| LISTED RECORDS |
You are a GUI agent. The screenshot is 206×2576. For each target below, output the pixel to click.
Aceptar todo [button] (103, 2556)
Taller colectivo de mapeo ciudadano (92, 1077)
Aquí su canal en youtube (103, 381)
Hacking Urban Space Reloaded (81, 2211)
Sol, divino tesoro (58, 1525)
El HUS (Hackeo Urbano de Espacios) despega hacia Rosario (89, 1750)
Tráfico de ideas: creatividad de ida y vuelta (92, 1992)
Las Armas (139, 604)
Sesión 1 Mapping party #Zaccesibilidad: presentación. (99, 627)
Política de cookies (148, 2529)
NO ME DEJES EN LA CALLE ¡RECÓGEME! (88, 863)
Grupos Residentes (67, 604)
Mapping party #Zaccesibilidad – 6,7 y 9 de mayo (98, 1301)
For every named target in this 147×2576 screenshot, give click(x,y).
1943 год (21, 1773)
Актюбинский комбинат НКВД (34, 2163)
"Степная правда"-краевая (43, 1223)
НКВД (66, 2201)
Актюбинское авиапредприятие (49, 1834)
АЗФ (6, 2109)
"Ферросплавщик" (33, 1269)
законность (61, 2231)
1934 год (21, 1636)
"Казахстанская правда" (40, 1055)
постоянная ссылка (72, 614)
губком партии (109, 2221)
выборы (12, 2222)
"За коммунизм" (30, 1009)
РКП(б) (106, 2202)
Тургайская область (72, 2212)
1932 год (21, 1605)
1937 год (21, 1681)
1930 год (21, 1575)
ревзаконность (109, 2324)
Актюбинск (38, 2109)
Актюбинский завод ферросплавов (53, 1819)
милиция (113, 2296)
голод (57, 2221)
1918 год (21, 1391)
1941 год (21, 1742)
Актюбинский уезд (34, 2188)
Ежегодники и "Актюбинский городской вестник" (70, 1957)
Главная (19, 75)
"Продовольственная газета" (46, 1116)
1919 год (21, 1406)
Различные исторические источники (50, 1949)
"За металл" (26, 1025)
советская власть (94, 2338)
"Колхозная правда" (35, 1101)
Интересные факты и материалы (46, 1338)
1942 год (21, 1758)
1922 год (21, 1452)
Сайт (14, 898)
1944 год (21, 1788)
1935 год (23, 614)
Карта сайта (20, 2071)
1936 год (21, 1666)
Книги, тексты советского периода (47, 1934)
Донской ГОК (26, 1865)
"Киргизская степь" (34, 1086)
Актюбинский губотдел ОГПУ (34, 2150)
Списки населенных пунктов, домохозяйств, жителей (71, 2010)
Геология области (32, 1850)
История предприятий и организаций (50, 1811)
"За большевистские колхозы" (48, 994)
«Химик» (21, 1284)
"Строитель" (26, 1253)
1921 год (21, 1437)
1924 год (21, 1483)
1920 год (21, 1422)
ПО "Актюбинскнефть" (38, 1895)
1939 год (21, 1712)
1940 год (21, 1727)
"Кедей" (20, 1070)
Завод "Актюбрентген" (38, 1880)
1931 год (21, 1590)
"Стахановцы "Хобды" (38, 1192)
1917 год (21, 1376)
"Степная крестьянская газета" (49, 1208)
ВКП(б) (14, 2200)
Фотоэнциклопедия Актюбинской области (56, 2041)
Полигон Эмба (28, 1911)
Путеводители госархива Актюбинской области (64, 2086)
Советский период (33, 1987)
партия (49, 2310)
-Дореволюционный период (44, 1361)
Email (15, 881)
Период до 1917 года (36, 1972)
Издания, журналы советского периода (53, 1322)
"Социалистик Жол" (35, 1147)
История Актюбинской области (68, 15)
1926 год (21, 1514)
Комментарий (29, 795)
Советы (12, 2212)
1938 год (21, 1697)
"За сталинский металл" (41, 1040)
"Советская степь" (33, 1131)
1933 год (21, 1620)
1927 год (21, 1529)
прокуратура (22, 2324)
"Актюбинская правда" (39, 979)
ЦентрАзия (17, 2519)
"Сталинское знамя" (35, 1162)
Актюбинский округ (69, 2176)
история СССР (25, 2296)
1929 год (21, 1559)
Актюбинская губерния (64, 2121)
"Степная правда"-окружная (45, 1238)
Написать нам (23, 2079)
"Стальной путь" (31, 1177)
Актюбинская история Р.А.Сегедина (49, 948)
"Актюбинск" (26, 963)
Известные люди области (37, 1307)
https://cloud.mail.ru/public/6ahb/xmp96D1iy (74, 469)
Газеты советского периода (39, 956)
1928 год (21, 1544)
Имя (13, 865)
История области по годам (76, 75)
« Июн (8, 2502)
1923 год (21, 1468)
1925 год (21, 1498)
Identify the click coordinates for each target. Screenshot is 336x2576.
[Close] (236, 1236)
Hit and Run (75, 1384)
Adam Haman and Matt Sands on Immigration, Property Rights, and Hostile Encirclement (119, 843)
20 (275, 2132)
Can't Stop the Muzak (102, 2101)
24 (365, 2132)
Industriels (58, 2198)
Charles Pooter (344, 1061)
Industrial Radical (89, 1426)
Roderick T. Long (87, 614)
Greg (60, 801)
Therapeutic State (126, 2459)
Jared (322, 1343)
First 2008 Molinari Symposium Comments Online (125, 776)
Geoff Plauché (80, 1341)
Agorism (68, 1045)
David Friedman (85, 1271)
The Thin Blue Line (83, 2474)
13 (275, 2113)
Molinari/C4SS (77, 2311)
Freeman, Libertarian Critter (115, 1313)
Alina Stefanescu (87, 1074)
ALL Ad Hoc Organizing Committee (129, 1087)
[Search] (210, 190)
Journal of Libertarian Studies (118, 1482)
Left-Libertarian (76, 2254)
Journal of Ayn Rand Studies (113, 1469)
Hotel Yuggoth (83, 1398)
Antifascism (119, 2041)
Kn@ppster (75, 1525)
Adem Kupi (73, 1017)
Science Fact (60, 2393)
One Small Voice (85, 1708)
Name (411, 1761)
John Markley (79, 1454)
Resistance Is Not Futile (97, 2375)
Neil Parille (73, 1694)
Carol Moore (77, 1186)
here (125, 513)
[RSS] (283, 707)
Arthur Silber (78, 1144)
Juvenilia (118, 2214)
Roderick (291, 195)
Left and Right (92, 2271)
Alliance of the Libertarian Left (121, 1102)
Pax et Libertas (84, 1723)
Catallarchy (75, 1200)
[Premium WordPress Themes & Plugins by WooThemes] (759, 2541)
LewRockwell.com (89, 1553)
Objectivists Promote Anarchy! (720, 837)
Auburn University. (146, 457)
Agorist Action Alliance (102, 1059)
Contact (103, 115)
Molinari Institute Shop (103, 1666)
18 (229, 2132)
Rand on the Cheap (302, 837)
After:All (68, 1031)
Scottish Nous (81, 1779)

| ACTIVITY |
Set the records down again in full, exactly as they read.

| PROBLEM SOLUTION |
You are a GUI agent. The screenshot is 206×2576. For each target below, output the pixel to click.
Aceptar todo [button] (103, 2556)
Taller colectivo de mapeo ciudadano (92, 1077)
Aquí su canal en youtube (103, 381)
Hacking Urban Space Reloaded (81, 2211)
Sol, divino tesoro (58, 1525)
El HUS (Hackeo Urbano de Espacios) despega hacia Rosario (89, 1750)
Tráfico de ideas: creatividad de ida y vuelta (92, 1992)
Las Armas (139, 604)
Sesión 1 Mapping party #Zaccesibilidad: presentación. (99, 627)
Política de cookies (148, 2529)
NO ME DEJES EN LA CALLE ¡RECÓGEME! (88, 863)
Grupos Residentes (67, 604)
Mapping party #Zaccesibilidad – 6,7 y 9 de mayo (98, 1301)
For every named target in this 147×2576 screenshot, give click(x,y).
1943 год (21, 1773)
Актюбинский комбинат НКВД (34, 2163)
"Степная правда"-краевая (43, 1223)
НКВД (66, 2201)
Актюбинское авиапредприятие (49, 1834)
АЗФ (6, 2109)
"Ферросплавщик" (33, 1269)
законность (61, 2231)
1934 год (21, 1636)
"Казахстанская правда" (40, 1055)
постоянная ссылка (72, 614)
губком партии (109, 2221)
выборы (12, 2222)
"За коммунизм" (30, 1009)
РКП(б) (106, 2202)
Тургайская область (72, 2212)
1932 год (21, 1605)
1937 год (21, 1681)
1930 год (21, 1575)
ревзаконность (109, 2324)
Актюбинск (38, 2109)
Актюбинский завод ферросплавов (53, 1819)
милиция (113, 2296)
голод (57, 2221)
1918 год (21, 1391)
1941 год (21, 1742)
Актюбинский уезд (34, 2188)
Ежегодники и "Актюбинский городской вестник" (70, 1957)
Главная (19, 75)
"Продовольственная газета" (46, 1116)
1919 год (21, 1406)
Различные исторические источники (50, 1949)
"За металл" (26, 1025)
советская власть (94, 2338)
"Колхозная правда" (35, 1101)
Интересные факты и материалы (46, 1338)
1942 год (21, 1758)
1922 год (21, 1452)
Сайт (14, 898)
1944 год (21, 1788)
1935 год (23, 614)
Карта сайта (20, 2071)
1936 год (21, 1666)
Книги, тексты советского периода (47, 1934)
Донской ГОК (26, 1865)
"Киргизская степь" (34, 1086)
Актюбинский губотдел ОГПУ (34, 2150)
Списки населенных пунктов, домохозяйств, жителей (71, 2010)
Геология области (32, 1850)
История предприятий и организаций (50, 1811)
"За большевистские колхозы" (48, 994)
«Химик» (21, 1284)
"Строитель" (26, 1253)
1921 год (21, 1437)
1924 год (21, 1483)
1920 год (21, 1422)
ПО "Актюбинскнефть" (38, 1895)
1939 год (21, 1712)
1940 год (21, 1727)
"Кедей" (20, 1070)
Завод "Актюбрентген" (38, 1880)
1931 год (21, 1590)
"Стахановцы "Хобды" (38, 1192)
1917 год (21, 1376)
"Степная крестьянская газета" (49, 1208)
ВКП(б) (14, 2200)
Фотоэнциклопедия Актюбинской области (56, 2041)
Полигон Эмба (28, 1911)
Путеводители госархива Актюбинской области (64, 2086)
Советский период (33, 1987)
партия (49, 2310)
-Дореволюционный период (44, 1361)
Email (15, 881)
Период до 1917 года (36, 1972)
Издания, журналы советского периода (53, 1322)
"Социалистик Жол" (35, 1147)
История Актюбинской области (68, 15)
1926 год (21, 1514)
Комментарий (29, 795)
Советы (12, 2212)
1938 год (21, 1697)
"За сталинский металл" (41, 1040)
"Советская степь" (33, 1131)
1933 год (21, 1620)
1927 год (21, 1529)
прокуратура (22, 2324)
"Актюбинская правда" (39, 979)
ЦентрАзия (17, 2519)
"Сталинское знамя" (35, 1162)
Актюбинский округ (69, 2176)
история СССР (25, 2296)
1929 год (21, 1559)
Актюбинская губерния (64, 2121)
"Степная правда"-окружная (45, 1238)
Написать нам (23, 2079)
"Стальной путь" (31, 1177)
Актюбинская история Р.А.Сегедина (49, 948)
"Актюбинск" (26, 963)
Известные люди области (37, 1307)
https://cloud.mail.ru/public/6ahb/xmp96D1iy (74, 469)
Газеты советского периода (39, 956)
1928 год (21, 1544)
Имя (13, 865)
История области по годам (76, 75)
« Июн (8, 2502)
1923 год (21, 1468)
1925 год (21, 1498)
Identify the click coordinates for each target. Screenshot is 336x2576.
[Close] (236, 1236)
Hit and Run (75, 1384)
Adam Haman and Matt Sands on Immigration, Property Rights, and Hostile Encirclement (119, 843)
20 (275, 2132)
Can't Stop the Muzak (102, 2101)
24 (365, 2132)
Industriels (58, 2198)
Charles Pooter (344, 1061)
Industrial Radical (89, 1426)
Roderick T. Long (87, 614)
Greg (60, 801)
Therapeutic State (126, 2459)
Jared (322, 1343)
First 2008 Molinari Symposium Comments Online (125, 776)
Geoff Plauché (80, 1341)
Agorism (68, 1045)
David Friedman (85, 1271)
The Thin Blue Line (83, 2474)
13 (275, 2113)
Molinari/C4SS (77, 2311)
Freeman, Libertarian Critter (115, 1313)
Alina Stefanescu (87, 1074)
ALL Ad Hoc Organizing Committee (129, 1087)
[Search] (210, 190)
Journal of Libertarian Studies (118, 1482)
Left-Libertarian (76, 2254)
Journal of Ayn Rand Studies (113, 1469)
Hotel Yuggoth (83, 1398)
Antifascism (119, 2041)
Kn@ppster (75, 1525)
Adem Kupi (73, 1017)
Science Fact (60, 2393)
One Small Voice (85, 1708)
Name (411, 1761)
John Markley (79, 1454)
Resistance Is Not Futile (97, 2375)
Neil Parille (73, 1694)
Carol Moore (77, 1186)
here (125, 513)
[RSS] (283, 707)
Arthur Silber (78, 1144)
Juvenilia (118, 2214)
Roderick (291, 195)
Left and Right (92, 2271)
Alliance of the Libertarian Left (121, 1102)
Pax et Libertas (84, 1723)
Catallarchy (75, 1200)
[Premium WordPress Themes & Plugins by WooThemes] (759, 2541)
LewRockwell.com (89, 1553)
Objectivists Promote Anarchy! (720, 837)
Auburn University. (146, 457)
Agorist Action Alliance (102, 1059)
Contact (103, 115)
Molinari Institute Shop (103, 1666)
18 (229, 2132)
Rand on the Cheap (302, 837)
After:All (68, 1031)
Scottish Nous (81, 1779)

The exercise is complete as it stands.